(Things to do)
1) Decide whether each statement agrees with the article on Shanti Tigga. Answer yes or no and quote the deciding words. (a) She enlisted in the army at age 35. (b) She worked at the Chalsa station for ten years. (c) She signed up for the 969 Railway Engineer Regiment in 2011.
2) Please list every year named in the article on Shanti Tigga.
3) Carry the article on Shanti Tigga forward from its final sentence.

━━━━━ Extract provided

= Shanti Tigga =

Shanti Tigga was the first female jawan in the Indian Army. Her fitness and skill surpassed that of her male colleagues, following which she was awarded the title of Best Trainee in the Recruitment Training Camp. She was found dead on May 13, 2013.

== Early life ==
Shanti Tigga hailed from the Jalpaiguri district in West Bengal. She belonged to a socially marginalized Scheduled Tribe community. Several members of her family and community had been enlisted in various factions of the defence forces, which was what provided her the impetus to break glass ceilings when she enlisted in the army at age 35. She was victim to a child marriage, and spent most of her early life in the role of a housewife and mother, having given birth to two children.

== Career ==
When Shanti Tigga's husband died, she was granted a Railway job as compensation. She joined the Indian Railways in 2005 and continued to work at the Chalsa station of Bengal's Jalpaiguri district for the next five years. In 2011, she signed up to join the 969 Railway Engineer Regiment of Territorial Army. Up until then, women were allowed to join the armed forces in non-combat roles, in the role of officers – a fact that Tigga was not aware of. When she did find out, she said that it was "hardly a deterrent". Tigga became the first woman jawan in the 1.3 million strong defence forces.

━━━━━━━━━━
━━━━━ Data to examine

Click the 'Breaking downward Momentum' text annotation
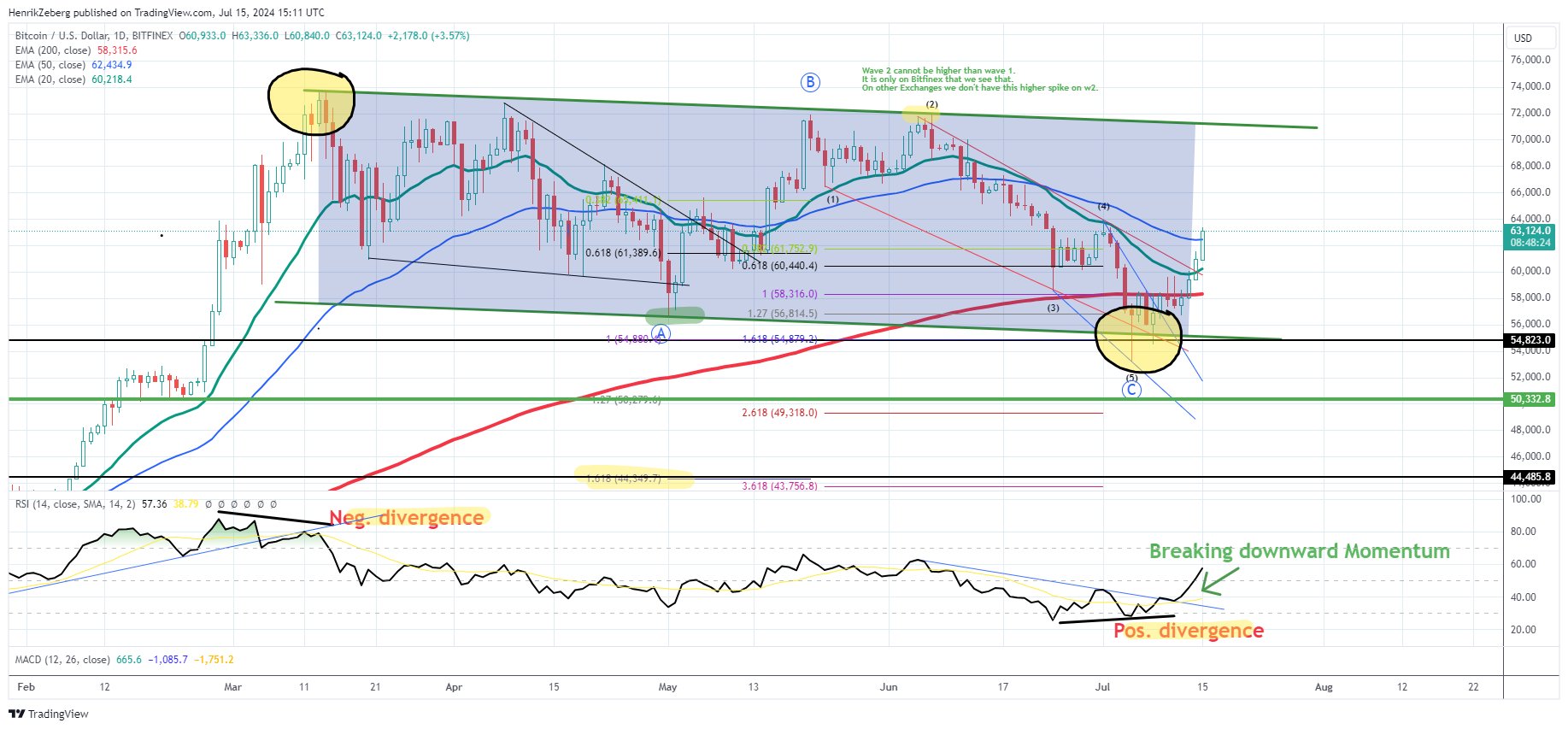The height and width of the screenshot is (729, 1568). tap(1300, 551)
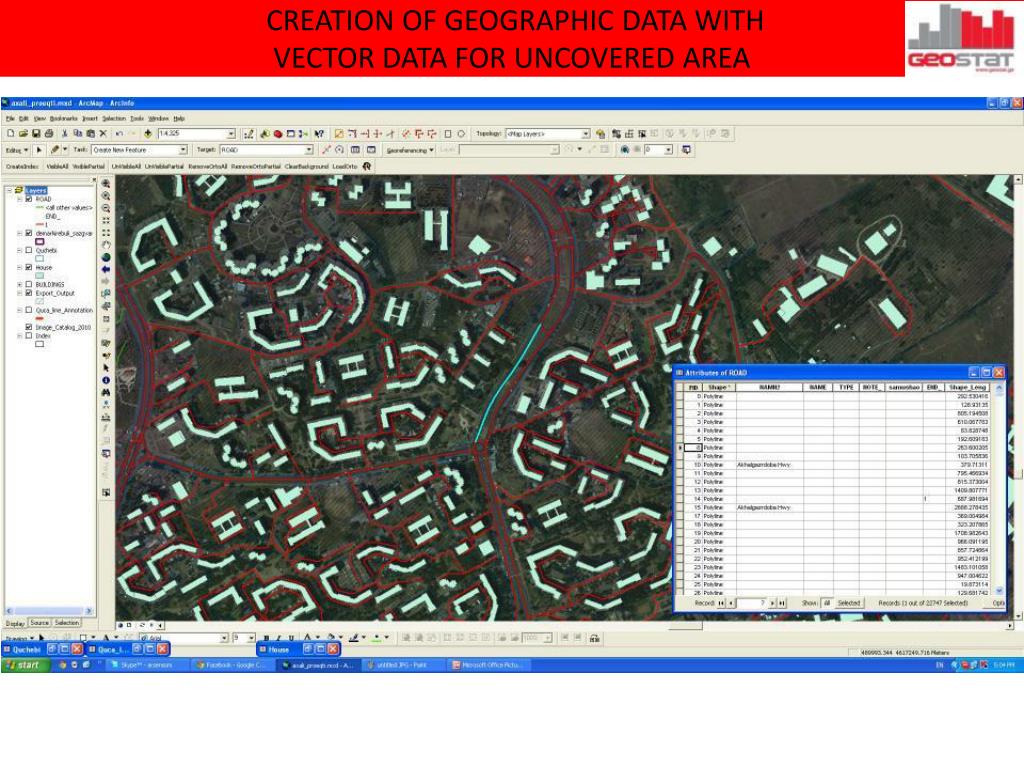
Task: Click the Print icon in toolbar
Action: tap(50, 133)

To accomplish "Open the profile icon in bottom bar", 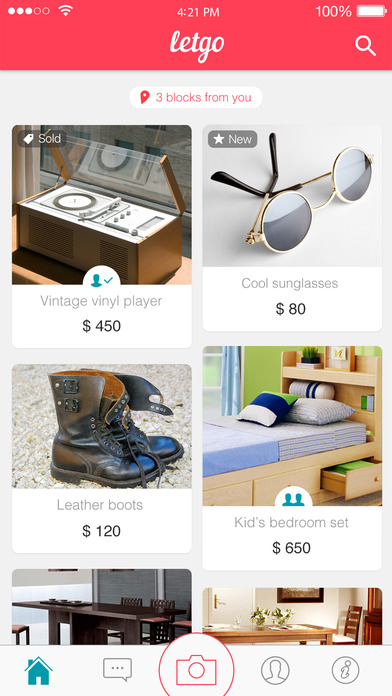I will (275, 670).
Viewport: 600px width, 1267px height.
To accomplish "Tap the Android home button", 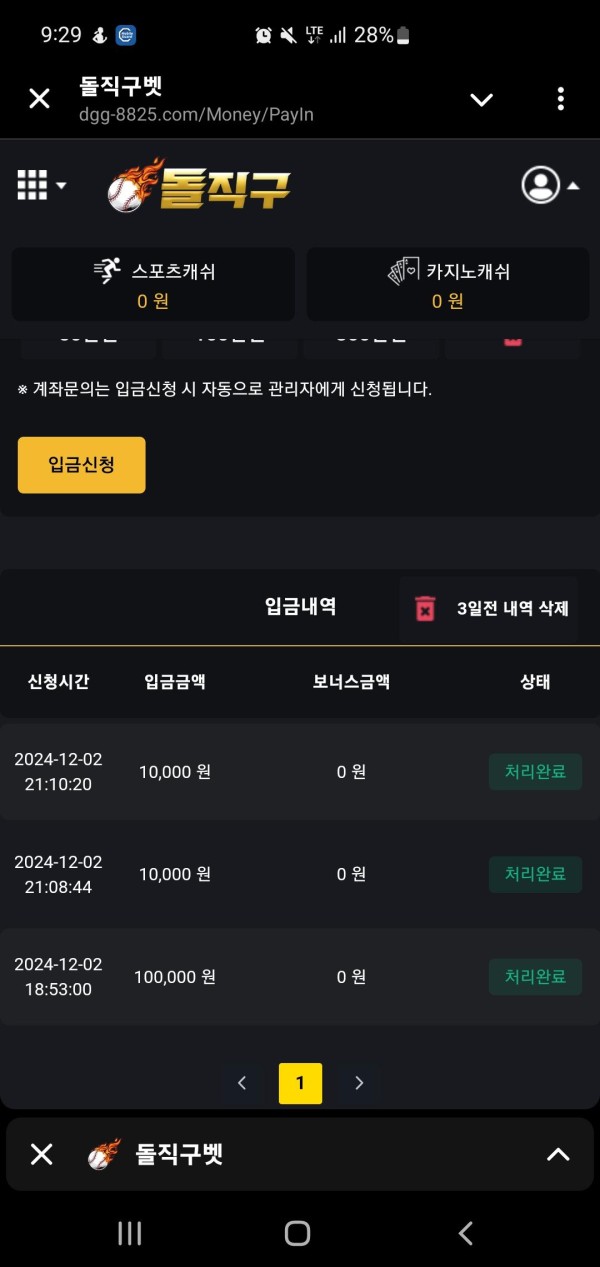I will pyautogui.click(x=297, y=1233).
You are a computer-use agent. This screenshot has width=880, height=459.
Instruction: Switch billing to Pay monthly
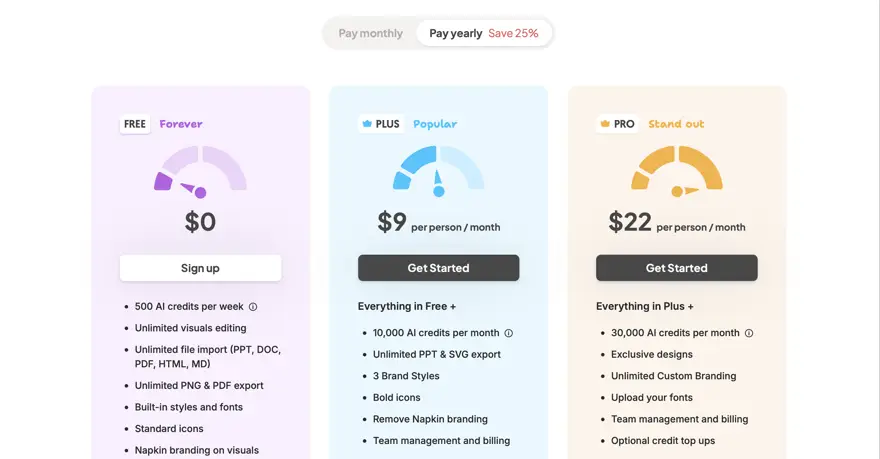pos(370,34)

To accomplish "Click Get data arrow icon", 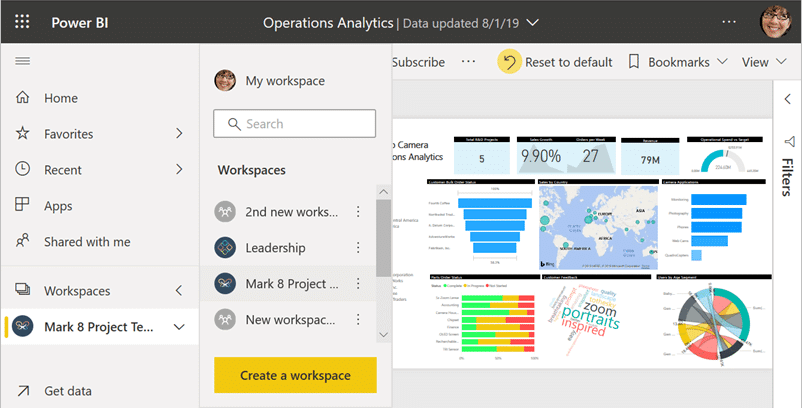I will coord(22,391).
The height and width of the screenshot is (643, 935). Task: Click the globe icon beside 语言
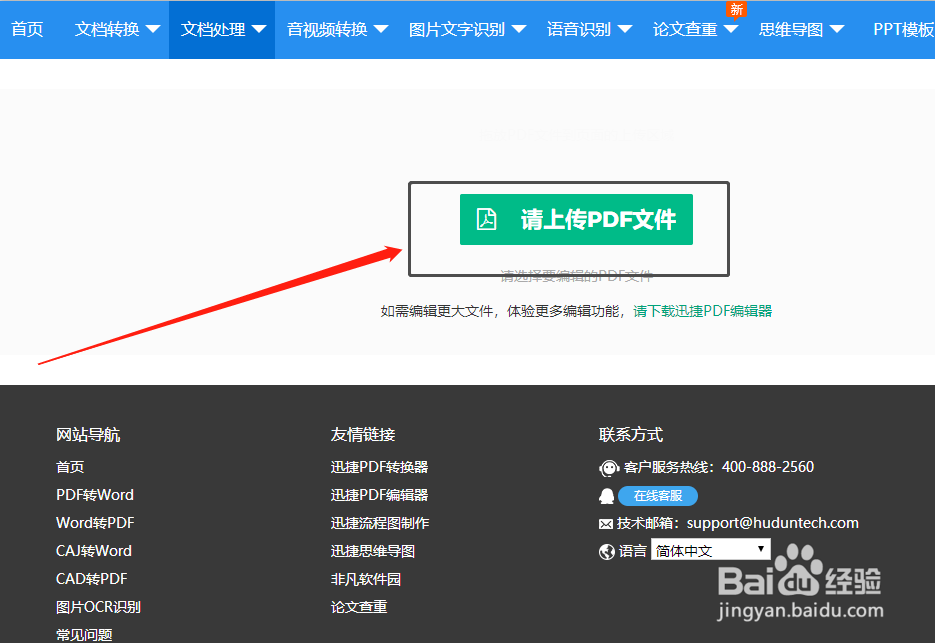click(607, 549)
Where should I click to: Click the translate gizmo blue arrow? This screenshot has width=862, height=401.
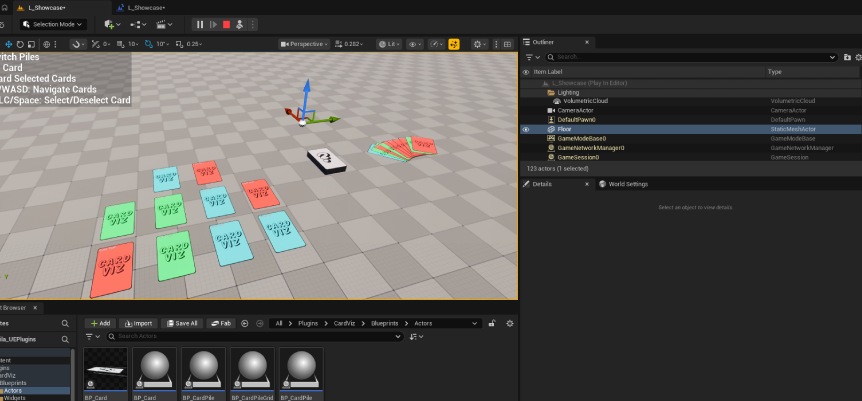pyautogui.click(x=306, y=94)
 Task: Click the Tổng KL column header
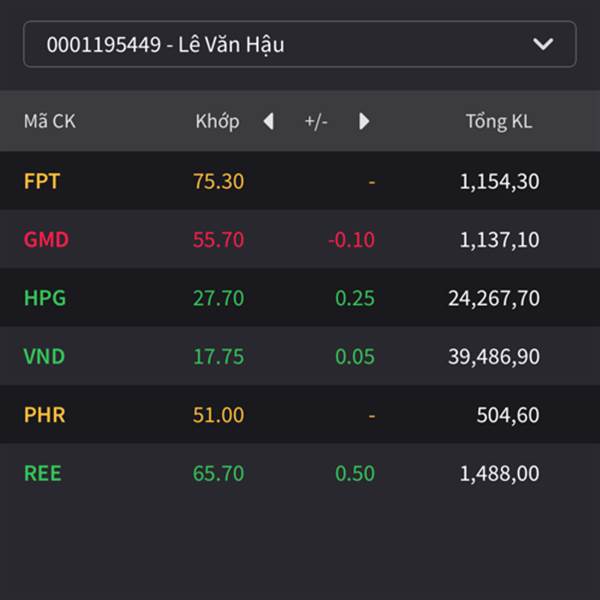click(498, 122)
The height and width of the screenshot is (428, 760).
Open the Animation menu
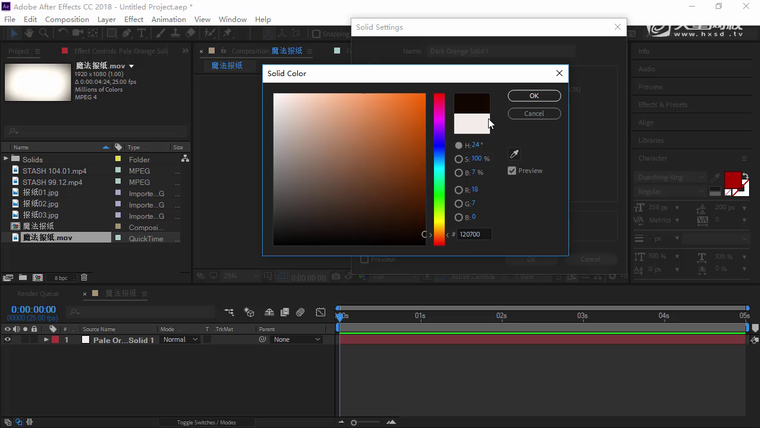click(168, 19)
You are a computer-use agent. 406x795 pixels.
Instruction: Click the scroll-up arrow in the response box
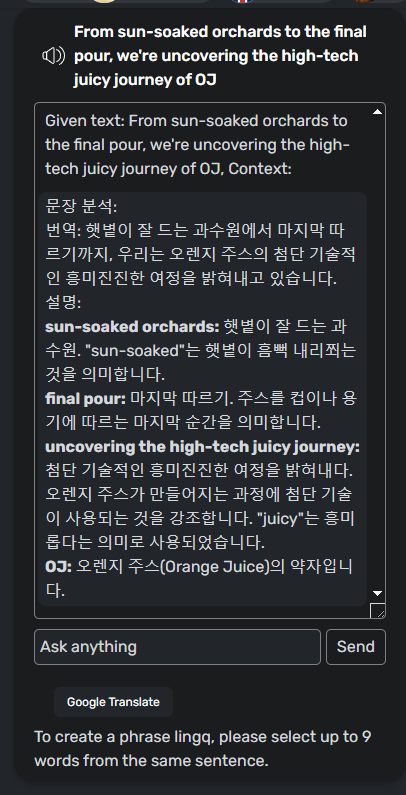coord(377,112)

━━━━━━━━━━

(Responses for each task)
1)
(a) Yes: "she enlisted in the army at age 35"
(b) No: "continued to work at the Chalsa station of Bengal's Jalpaiguri district for the next five years"
(c) Yes: "In 2011, she signed up to join the 969 Railway Engineer Regiment of Territorial Army"

2) 2013, 2005, 2011

3)
Tigga is said to have outperformed her male colleagues in the Recruitment Training Camp. She took five seconds less than the men to complete the 1.5 km run, and completed the 50m run in 12 seconds, which was rated as excellent by senior officials. She impressed her firing officers with her handling of guns, and was awarded the highest position of a marksman. She was also awarded the title of best trainee.

== Abduction and death ==
On May 9, 2013, Tigga was abducted by unknown perpetrators and found tied to a post by a railway track. She was hospitalized following this ordeal, and her hospital cabin was provided with security while a police investigation began. One week later, Tigga was found hanging in a railway hospital on May 13, 2013. Her son, who was also in the cabin, raised the alarm after she didn't come out for a long time. The case was ruled to be a suicide by police authorities.